The formula for the sum of a harmonic series is:

$$H_n = \dfrac{n}{2} \left( a_1 + a_n \right)$$

where:

$H_n$ is the sum of the first $n$ terms of the harmonic series

• $a_1$ is the first term of the harmonic progression
• $a_n$ is the $n$ th term of the harmonic progression

What are some examples of harmonic progressions?

Some examples of harmonic progressions include:

• The series $1$, $\dfrac{1}{2}$, $\dfrac{1}{3}$, $\dfrac{1}{4} , …\\ $
• The series $\dfrac{1}{2}$, $\dfrac{1}{3}$, $\dfrac{1}{4}$, $\dfrac{1}{5}, …\\ $
• The series $\dfrac{1}{3}$, $\dfrac{1}{4}$, $\dfrac{1}{5}$, $\dfrac{1}{6}$, …
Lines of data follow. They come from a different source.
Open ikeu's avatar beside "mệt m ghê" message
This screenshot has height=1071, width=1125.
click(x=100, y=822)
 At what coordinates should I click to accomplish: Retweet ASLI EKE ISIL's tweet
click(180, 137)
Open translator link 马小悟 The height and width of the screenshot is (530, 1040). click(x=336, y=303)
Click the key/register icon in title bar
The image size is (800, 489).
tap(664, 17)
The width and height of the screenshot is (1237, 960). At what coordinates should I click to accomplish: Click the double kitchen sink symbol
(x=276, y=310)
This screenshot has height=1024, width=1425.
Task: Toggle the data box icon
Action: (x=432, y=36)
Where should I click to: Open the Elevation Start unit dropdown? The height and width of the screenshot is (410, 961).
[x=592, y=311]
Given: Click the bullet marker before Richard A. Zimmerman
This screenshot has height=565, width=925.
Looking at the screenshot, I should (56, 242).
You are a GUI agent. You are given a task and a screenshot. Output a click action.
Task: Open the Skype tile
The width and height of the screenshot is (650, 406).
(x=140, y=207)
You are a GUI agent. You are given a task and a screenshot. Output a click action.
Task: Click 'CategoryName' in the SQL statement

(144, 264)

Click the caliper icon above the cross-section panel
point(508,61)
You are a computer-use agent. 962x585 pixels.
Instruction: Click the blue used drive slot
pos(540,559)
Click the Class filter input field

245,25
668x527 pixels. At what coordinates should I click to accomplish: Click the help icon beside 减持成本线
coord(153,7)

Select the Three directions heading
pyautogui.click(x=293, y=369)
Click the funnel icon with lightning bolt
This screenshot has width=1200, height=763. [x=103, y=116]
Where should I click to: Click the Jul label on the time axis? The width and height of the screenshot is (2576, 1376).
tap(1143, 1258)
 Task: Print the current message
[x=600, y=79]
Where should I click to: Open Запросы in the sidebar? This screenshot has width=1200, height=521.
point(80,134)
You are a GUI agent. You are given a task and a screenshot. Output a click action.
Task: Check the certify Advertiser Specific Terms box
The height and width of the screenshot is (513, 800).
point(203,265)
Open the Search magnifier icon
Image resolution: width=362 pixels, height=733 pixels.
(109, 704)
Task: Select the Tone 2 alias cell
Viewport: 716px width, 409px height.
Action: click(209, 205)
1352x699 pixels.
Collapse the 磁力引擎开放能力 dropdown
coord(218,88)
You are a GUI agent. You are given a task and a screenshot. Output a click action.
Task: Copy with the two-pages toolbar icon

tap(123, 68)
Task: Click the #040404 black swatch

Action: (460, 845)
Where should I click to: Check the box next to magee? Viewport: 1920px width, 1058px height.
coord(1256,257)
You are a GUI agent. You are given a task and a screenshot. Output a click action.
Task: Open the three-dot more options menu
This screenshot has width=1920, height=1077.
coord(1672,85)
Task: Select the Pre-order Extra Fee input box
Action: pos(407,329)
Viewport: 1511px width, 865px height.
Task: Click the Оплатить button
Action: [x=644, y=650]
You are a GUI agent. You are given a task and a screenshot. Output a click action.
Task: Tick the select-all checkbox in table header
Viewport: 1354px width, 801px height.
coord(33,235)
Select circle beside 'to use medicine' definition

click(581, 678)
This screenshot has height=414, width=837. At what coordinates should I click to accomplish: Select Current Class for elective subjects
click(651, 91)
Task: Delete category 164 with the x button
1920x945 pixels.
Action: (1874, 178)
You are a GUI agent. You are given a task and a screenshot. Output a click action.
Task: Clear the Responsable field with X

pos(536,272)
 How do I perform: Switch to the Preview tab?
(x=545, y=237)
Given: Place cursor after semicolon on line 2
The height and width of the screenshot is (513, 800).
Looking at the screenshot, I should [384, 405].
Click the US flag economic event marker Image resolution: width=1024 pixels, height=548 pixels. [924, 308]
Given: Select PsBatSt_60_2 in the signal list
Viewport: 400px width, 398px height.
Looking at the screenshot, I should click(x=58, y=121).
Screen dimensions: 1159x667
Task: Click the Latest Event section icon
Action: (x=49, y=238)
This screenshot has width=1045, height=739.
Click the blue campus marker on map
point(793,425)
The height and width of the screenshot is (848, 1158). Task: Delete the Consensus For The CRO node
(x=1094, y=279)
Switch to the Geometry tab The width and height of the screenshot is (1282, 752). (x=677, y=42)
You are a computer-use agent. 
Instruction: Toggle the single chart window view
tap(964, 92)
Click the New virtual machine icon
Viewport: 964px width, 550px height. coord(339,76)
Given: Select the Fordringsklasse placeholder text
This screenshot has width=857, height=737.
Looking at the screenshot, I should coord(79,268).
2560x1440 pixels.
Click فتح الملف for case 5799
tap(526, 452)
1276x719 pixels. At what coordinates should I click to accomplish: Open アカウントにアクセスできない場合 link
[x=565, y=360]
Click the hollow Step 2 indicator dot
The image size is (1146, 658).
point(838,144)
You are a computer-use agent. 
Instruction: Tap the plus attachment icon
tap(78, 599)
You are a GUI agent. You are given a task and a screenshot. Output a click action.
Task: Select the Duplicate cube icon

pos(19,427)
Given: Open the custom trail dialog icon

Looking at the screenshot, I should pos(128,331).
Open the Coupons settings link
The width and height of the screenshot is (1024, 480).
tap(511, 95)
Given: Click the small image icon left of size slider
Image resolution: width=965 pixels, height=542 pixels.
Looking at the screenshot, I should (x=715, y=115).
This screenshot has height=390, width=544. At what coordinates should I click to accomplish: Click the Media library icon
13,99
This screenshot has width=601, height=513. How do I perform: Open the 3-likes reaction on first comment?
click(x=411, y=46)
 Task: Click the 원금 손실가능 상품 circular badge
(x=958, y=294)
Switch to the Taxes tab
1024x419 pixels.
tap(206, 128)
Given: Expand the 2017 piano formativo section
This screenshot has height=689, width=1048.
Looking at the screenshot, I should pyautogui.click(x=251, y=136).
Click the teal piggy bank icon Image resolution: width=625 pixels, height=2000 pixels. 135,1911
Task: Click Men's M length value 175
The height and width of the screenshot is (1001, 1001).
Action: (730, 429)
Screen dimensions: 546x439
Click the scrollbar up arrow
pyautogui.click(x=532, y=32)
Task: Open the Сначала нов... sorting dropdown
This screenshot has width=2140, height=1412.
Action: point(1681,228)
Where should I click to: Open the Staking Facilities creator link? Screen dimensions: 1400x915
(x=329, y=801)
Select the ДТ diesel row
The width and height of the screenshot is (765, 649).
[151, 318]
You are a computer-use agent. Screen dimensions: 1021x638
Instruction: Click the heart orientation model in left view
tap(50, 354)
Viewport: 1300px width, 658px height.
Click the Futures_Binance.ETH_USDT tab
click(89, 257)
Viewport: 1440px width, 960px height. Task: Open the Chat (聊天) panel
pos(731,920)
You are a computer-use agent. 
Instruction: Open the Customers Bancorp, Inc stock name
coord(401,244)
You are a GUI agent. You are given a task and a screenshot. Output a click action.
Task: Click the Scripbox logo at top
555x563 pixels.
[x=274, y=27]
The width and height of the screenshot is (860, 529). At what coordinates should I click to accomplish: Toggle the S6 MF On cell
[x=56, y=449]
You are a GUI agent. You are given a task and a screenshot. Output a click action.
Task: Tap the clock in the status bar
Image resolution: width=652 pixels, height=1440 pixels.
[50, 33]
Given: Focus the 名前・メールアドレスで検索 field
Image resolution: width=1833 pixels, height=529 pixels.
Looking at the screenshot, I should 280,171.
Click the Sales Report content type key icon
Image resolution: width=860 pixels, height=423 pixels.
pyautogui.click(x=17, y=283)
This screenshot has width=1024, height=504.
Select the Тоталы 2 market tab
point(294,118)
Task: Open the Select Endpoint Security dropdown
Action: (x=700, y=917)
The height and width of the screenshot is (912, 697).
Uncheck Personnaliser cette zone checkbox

What are some applications of harmonic progressions?

Harmonic progressions have a number of applications, including:

• In music, harmonic progressions are used to create chords and melodies. In physics, harmonic motion is used to study the motion of objects. In mathematics, harmonic progressions are used to study the properties of sequences.

What are some common misconceptions about harmonic progressions?

Some common misconceptions about harmonic progressions include:

• That harmonic progressions are not always increasing.
• That harmonic progressions are not always decreasing. That harmonic progressions are not always convergent.

In fact, harmonic progressions can be increasing, decreasing, or oscillating, and they can be convergent or divergent.